> Exercise:
For the data below, restate word for word only the lines from the line containing "You are a computer-use agent. Screen dimensions: 368x215" through the line containing "Task: Select the Zoom magnifier tool", both ends included.

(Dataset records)
******************************

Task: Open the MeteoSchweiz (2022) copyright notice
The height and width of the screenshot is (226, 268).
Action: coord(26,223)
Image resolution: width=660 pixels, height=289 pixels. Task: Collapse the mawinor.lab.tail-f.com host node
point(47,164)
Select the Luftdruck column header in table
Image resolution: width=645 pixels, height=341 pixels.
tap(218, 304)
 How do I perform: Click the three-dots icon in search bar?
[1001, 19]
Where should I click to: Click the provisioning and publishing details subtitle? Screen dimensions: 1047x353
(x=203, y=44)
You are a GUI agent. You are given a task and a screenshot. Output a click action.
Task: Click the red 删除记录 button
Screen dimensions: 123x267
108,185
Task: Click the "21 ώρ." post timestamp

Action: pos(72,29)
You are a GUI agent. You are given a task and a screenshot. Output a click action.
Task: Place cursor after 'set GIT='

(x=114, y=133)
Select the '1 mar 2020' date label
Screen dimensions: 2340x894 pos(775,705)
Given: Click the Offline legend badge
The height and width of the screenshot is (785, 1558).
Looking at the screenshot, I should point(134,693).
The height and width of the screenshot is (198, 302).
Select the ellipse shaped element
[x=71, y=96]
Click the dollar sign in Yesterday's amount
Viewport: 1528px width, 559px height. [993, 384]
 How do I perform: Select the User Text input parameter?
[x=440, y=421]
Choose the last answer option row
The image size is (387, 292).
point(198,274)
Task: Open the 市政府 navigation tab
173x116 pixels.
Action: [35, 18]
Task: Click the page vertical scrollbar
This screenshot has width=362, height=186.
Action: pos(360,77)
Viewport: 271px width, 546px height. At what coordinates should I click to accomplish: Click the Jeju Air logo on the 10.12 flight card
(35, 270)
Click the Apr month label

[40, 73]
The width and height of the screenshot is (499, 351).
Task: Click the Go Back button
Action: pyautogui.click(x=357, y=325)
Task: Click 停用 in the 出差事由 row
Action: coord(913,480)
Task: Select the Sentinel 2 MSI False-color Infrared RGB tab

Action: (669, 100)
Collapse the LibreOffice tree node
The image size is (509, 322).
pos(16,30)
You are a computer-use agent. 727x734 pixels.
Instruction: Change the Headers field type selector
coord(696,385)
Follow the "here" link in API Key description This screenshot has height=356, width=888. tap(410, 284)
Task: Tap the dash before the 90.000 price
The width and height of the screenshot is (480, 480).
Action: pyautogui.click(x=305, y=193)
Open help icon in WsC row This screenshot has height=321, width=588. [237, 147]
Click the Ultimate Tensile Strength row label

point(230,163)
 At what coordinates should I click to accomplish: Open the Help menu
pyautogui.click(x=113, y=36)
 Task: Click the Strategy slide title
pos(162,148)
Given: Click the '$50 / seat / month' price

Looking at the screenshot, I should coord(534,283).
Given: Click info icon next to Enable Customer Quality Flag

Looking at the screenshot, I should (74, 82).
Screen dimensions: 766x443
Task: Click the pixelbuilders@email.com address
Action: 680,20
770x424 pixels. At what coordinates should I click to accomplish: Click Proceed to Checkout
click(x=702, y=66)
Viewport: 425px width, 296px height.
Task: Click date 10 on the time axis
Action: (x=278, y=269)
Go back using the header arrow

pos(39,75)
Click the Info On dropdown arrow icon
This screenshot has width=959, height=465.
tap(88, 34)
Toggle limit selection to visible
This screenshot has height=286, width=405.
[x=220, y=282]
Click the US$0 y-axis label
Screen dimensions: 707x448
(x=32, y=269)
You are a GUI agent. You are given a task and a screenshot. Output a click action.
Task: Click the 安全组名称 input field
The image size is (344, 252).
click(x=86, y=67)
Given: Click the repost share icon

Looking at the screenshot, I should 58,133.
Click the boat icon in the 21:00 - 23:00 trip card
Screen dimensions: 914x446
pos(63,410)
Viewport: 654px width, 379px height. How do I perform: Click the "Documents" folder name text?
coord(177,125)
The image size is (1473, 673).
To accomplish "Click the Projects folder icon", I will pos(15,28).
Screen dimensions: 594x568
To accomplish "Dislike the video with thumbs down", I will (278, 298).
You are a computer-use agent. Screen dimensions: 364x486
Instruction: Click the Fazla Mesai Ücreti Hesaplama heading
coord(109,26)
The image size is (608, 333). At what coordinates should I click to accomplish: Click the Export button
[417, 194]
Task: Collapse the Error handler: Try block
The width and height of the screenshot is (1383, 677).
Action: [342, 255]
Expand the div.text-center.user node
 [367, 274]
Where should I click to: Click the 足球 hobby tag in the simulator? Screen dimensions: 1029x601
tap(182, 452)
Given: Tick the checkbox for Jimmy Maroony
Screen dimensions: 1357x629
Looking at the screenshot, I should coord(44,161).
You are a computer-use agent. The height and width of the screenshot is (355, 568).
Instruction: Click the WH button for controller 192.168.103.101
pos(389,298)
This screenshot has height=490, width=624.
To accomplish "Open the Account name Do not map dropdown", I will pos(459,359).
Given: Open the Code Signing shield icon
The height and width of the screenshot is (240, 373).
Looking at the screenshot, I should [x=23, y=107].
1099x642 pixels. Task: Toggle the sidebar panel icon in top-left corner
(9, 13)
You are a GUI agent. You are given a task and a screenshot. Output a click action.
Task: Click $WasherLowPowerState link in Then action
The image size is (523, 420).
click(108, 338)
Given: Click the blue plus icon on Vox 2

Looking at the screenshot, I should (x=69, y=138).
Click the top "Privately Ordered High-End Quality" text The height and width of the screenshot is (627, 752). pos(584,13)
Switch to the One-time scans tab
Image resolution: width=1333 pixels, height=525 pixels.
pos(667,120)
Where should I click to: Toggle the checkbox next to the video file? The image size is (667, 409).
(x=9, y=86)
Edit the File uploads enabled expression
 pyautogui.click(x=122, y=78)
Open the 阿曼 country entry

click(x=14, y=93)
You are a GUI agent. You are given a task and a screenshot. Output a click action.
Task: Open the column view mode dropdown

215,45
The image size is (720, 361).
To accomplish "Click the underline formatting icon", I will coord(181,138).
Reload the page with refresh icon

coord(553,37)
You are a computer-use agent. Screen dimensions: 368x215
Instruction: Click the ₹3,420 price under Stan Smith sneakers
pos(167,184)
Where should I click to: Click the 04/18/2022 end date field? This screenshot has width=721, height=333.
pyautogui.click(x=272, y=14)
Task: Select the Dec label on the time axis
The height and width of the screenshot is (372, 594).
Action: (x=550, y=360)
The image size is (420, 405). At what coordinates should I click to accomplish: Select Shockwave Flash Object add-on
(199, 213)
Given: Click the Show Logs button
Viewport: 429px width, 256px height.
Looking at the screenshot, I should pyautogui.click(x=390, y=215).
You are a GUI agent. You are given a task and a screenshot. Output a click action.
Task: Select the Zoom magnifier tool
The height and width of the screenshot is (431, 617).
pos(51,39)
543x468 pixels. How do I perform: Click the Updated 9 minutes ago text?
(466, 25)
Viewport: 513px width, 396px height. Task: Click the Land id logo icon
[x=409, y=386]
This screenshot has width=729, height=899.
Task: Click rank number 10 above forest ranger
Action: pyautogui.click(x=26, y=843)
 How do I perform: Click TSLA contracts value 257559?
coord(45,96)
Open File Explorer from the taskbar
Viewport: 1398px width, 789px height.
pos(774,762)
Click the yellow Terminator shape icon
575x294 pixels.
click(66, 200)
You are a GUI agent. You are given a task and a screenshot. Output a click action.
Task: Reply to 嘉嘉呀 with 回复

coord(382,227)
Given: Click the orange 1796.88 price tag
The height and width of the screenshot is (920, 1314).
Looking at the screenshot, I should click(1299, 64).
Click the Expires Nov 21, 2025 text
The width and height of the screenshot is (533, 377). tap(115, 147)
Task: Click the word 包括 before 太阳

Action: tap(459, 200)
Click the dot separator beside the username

******************************

> Problem solution:
You are a computer-use agent. Screen dimensions: 368x215
Instruction: Click the ₹3,420 price under Stan Smith sneakers
pos(167,184)
Where should I click to: Click the 04/18/2022 end date field? This screenshot has width=721, height=333.
pyautogui.click(x=272, y=14)
Task: Select the Dec label on the time axis
The height and width of the screenshot is (372, 594).
Action: (x=550, y=360)
The image size is (420, 405). At what coordinates should I click to accomplish: Select Shockwave Flash Object add-on
(199, 213)
Given: Click the Show Logs button
Viewport: 429px width, 256px height.
Looking at the screenshot, I should pyautogui.click(x=390, y=215).
You are a GUI agent. You are given a task and a screenshot. Output a click action.
Task: Select the Zoom magnifier tool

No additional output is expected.